■ PROVIDED RECORDS
□ □ □ □
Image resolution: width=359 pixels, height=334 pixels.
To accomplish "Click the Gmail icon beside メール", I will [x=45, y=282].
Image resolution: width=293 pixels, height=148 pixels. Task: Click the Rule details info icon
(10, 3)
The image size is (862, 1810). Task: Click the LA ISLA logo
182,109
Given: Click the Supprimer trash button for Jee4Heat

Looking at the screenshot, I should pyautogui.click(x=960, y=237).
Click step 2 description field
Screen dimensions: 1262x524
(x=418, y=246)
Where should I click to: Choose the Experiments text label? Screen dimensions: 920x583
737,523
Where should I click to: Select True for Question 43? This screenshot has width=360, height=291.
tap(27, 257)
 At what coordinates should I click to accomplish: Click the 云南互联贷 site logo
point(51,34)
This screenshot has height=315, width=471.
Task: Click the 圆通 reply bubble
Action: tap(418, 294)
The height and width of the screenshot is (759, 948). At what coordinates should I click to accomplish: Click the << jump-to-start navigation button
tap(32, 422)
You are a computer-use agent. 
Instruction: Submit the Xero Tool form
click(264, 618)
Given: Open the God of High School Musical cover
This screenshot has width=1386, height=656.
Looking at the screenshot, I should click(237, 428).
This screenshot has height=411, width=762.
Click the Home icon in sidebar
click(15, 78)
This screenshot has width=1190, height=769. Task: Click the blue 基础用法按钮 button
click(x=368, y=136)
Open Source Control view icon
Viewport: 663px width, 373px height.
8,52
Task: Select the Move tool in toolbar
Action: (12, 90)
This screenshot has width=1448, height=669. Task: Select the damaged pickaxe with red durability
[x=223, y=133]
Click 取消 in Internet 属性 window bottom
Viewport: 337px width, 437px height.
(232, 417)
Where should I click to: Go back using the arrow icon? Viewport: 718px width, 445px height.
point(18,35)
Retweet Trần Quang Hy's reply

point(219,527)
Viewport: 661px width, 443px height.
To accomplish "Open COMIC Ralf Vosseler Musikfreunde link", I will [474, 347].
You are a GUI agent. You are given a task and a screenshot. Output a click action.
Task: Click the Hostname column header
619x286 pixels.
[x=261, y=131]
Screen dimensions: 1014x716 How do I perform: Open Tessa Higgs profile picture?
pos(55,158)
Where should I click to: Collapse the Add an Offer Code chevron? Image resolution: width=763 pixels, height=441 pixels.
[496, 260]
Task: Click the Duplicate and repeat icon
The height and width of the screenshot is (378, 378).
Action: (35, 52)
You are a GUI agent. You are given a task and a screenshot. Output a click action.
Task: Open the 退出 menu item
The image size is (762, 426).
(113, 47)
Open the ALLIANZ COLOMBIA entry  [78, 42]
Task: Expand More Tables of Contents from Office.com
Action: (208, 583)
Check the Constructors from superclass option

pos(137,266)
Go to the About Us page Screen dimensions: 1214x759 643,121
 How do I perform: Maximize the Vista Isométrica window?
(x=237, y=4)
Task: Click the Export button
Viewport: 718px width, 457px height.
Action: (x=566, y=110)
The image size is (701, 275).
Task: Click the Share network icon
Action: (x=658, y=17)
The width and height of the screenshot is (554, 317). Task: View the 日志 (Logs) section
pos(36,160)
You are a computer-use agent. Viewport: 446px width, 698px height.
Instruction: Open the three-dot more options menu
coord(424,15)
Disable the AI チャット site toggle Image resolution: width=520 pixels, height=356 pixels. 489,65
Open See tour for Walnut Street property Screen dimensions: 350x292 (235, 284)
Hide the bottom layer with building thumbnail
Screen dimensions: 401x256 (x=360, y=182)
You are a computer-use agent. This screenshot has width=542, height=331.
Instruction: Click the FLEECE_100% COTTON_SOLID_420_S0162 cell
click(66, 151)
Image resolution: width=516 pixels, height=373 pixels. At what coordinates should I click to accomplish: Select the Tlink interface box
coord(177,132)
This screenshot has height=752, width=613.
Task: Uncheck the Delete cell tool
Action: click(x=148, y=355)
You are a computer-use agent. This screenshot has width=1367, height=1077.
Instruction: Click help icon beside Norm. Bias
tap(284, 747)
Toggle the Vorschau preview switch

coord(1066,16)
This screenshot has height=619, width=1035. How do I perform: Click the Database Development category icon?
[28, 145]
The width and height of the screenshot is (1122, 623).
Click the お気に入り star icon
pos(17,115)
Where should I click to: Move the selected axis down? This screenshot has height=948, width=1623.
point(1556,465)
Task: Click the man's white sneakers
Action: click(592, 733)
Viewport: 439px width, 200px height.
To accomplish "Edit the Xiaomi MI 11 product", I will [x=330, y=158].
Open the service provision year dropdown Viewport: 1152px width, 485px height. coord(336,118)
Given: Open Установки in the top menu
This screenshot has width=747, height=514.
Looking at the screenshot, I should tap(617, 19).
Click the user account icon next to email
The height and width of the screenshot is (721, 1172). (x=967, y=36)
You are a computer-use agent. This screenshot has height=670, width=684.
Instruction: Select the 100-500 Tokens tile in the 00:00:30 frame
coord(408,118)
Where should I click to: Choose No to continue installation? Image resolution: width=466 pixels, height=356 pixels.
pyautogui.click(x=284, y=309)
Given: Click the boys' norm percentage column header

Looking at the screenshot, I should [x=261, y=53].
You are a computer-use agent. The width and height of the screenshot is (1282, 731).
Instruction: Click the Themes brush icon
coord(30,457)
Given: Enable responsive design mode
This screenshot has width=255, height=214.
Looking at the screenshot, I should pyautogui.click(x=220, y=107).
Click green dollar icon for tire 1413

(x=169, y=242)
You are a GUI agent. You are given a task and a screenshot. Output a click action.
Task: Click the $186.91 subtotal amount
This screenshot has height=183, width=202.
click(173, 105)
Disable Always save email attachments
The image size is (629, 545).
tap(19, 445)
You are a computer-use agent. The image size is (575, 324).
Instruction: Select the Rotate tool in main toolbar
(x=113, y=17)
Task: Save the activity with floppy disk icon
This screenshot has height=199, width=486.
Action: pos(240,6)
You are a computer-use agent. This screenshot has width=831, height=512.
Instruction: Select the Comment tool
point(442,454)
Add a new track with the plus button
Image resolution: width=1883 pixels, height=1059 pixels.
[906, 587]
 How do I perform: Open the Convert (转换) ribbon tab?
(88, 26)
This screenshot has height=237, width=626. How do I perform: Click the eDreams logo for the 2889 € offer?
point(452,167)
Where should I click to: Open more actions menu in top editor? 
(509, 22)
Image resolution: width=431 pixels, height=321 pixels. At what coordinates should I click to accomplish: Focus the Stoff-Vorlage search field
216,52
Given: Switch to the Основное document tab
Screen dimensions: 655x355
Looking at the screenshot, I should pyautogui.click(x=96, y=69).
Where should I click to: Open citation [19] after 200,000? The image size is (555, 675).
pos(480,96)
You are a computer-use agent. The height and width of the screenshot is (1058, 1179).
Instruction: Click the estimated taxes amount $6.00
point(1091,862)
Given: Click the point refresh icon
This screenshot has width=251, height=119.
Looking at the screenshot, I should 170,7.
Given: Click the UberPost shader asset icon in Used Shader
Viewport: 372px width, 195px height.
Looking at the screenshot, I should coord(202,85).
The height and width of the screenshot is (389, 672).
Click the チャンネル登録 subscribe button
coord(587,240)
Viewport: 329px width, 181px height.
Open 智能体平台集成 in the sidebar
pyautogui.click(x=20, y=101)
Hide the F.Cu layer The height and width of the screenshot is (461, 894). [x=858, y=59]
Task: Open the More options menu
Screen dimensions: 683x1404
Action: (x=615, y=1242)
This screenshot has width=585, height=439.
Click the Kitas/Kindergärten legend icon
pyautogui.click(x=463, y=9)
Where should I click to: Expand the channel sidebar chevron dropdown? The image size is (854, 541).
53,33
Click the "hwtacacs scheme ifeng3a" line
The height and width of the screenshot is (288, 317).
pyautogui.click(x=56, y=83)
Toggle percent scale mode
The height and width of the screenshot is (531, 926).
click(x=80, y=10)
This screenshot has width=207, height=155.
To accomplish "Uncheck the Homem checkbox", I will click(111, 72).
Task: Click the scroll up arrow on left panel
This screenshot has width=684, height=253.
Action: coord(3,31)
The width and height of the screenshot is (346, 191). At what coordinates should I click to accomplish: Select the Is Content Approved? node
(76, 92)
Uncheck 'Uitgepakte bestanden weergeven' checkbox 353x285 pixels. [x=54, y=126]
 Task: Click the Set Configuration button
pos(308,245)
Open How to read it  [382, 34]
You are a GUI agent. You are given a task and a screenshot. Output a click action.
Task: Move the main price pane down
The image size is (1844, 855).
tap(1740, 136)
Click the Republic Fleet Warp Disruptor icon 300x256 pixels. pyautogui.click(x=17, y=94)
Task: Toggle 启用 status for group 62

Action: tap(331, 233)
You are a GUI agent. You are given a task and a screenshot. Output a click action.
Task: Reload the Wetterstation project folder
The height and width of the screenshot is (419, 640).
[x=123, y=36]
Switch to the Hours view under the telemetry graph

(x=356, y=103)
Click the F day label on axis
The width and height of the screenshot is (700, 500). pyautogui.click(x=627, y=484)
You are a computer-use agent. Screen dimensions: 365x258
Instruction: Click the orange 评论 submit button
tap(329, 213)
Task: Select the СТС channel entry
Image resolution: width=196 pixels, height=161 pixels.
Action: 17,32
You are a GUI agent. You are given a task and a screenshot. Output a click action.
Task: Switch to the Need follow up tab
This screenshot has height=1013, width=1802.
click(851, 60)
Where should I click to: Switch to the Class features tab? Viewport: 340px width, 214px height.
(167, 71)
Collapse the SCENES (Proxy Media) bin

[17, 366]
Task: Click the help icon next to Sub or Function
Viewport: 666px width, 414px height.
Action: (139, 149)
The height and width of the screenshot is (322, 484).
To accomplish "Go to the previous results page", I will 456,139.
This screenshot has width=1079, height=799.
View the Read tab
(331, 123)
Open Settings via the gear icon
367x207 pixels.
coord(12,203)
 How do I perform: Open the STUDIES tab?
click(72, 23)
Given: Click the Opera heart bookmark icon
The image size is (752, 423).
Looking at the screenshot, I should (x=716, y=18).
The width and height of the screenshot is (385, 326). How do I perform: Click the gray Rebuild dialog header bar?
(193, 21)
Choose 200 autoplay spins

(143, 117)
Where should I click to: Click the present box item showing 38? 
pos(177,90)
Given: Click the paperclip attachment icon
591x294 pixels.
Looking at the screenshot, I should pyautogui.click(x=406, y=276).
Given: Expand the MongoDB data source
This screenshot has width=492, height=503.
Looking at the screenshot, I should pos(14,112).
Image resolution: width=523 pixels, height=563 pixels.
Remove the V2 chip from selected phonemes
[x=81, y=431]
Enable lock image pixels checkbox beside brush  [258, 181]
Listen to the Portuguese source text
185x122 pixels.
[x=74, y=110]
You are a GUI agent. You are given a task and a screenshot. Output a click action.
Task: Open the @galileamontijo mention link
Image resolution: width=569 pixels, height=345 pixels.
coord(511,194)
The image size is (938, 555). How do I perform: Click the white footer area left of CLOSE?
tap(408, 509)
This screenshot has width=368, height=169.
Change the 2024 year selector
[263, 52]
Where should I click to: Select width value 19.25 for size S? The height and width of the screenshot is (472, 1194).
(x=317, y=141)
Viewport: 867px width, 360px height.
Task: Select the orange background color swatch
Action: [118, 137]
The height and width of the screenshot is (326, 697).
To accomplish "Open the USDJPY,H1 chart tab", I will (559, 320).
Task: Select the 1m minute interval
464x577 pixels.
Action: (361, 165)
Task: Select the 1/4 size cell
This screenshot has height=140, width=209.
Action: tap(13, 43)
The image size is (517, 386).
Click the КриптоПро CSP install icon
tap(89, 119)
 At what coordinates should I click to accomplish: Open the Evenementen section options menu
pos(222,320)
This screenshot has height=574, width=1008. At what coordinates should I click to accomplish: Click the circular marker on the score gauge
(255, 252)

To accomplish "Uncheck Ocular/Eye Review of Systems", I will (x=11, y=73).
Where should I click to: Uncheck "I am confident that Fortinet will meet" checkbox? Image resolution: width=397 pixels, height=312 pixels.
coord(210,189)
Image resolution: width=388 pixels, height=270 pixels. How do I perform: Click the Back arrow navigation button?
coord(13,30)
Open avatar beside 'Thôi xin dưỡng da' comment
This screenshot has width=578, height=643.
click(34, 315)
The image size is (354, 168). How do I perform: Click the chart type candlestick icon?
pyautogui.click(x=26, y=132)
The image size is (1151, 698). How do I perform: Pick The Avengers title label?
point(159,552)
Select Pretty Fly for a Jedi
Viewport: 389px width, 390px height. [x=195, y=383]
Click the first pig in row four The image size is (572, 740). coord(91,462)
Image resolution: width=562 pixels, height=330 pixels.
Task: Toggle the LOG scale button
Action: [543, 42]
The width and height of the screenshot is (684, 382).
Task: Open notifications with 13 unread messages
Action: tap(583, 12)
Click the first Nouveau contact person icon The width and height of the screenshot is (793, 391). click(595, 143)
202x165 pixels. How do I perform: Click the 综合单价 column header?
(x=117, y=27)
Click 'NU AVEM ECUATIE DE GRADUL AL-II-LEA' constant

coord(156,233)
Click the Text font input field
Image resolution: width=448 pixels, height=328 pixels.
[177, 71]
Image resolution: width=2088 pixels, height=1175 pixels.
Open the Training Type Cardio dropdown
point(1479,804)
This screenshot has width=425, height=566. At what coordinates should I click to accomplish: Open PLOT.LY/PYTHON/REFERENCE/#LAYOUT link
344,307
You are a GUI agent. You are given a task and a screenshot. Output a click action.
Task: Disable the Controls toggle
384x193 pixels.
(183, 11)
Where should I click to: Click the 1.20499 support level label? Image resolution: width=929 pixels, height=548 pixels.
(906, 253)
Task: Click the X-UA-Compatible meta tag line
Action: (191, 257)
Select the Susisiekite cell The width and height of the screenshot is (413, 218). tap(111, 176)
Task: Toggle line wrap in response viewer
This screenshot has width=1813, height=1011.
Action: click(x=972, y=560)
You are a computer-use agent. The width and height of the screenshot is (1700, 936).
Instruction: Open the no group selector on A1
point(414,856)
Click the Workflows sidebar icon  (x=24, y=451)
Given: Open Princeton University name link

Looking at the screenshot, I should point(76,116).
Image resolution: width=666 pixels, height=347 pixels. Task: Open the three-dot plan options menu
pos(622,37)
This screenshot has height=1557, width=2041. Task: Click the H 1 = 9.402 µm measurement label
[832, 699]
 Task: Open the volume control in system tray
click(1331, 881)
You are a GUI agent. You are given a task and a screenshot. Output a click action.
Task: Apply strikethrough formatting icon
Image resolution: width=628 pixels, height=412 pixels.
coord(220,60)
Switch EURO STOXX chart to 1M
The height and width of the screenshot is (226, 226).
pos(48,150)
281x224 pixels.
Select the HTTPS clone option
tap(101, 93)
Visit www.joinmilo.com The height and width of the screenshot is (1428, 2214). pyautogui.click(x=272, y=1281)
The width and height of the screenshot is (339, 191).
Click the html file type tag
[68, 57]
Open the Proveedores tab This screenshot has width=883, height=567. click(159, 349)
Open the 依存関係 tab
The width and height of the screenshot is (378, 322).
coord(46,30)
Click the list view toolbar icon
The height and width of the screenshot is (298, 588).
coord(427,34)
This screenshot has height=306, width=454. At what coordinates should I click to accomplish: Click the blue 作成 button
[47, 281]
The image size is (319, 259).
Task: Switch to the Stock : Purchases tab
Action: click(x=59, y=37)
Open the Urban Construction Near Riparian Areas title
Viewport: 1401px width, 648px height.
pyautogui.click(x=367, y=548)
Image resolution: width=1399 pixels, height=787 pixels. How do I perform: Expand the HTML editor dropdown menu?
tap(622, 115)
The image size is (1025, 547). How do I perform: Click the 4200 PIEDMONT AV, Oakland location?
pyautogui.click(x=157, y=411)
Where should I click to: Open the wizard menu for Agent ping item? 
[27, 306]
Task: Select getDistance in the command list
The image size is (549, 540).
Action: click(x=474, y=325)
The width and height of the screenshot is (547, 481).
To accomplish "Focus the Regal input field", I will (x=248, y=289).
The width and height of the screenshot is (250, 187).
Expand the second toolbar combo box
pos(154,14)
□ □ □ □
■ REQUIREMENTS
Reproduce the records above verbatim, from the line with "The height and width of the screenshot is (326, 697)." up to and including the line with "Action: tap(13, 43)".

■ TASK RESPONSE
The height and width of the screenshot is (326, 697).
To accomplish "Open the USDJPY,H1 chart tab", I will (559, 320).
Task: Select the 1m minute interval
464x577 pixels.
Action: (361, 165)
Task: Select the 1/4 size cell
This screenshot has height=140, width=209.
Action: tap(13, 43)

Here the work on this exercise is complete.